======== Supplied material

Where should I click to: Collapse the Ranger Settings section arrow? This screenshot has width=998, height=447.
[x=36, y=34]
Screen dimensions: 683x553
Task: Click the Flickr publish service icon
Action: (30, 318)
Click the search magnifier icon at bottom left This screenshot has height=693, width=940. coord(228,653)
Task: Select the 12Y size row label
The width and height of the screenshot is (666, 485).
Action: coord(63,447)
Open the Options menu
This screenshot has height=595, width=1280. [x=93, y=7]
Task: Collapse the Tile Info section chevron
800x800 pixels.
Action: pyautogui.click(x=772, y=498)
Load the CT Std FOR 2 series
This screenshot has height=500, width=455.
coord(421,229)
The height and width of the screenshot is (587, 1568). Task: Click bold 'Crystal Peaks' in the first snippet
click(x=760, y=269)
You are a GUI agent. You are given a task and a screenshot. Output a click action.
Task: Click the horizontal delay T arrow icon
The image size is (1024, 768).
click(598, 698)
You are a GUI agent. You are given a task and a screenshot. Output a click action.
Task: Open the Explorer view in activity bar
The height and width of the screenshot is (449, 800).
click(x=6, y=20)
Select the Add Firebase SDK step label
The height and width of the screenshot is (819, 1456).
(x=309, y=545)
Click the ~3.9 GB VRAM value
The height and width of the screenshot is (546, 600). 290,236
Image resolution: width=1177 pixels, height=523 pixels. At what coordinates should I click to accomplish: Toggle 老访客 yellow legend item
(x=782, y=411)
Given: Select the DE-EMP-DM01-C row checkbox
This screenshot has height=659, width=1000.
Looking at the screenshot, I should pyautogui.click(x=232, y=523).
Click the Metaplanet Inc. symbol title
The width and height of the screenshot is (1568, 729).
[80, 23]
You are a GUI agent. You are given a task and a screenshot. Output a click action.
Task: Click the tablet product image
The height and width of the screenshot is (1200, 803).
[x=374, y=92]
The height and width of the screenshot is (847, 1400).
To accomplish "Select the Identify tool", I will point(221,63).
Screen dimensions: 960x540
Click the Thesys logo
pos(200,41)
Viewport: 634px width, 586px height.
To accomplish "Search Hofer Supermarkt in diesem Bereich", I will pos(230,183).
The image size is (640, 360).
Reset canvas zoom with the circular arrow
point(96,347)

================

▸ **Problem to solve**: Would you quote everything above from the line containing "Click the Metaplanet Inc. symbol title" down to the line containing "Task: Click the tablet product image"? Include both of those lines and nothing else.

▸ **Solution for this task**:
Click the Metaplanet Inc. symbol title
The width and height of the screenshot is (1568, 729).
[80, 23]
You are a GUI agent. You are given a task and a screenshot. Output a click action.
Task: Click the tablet product image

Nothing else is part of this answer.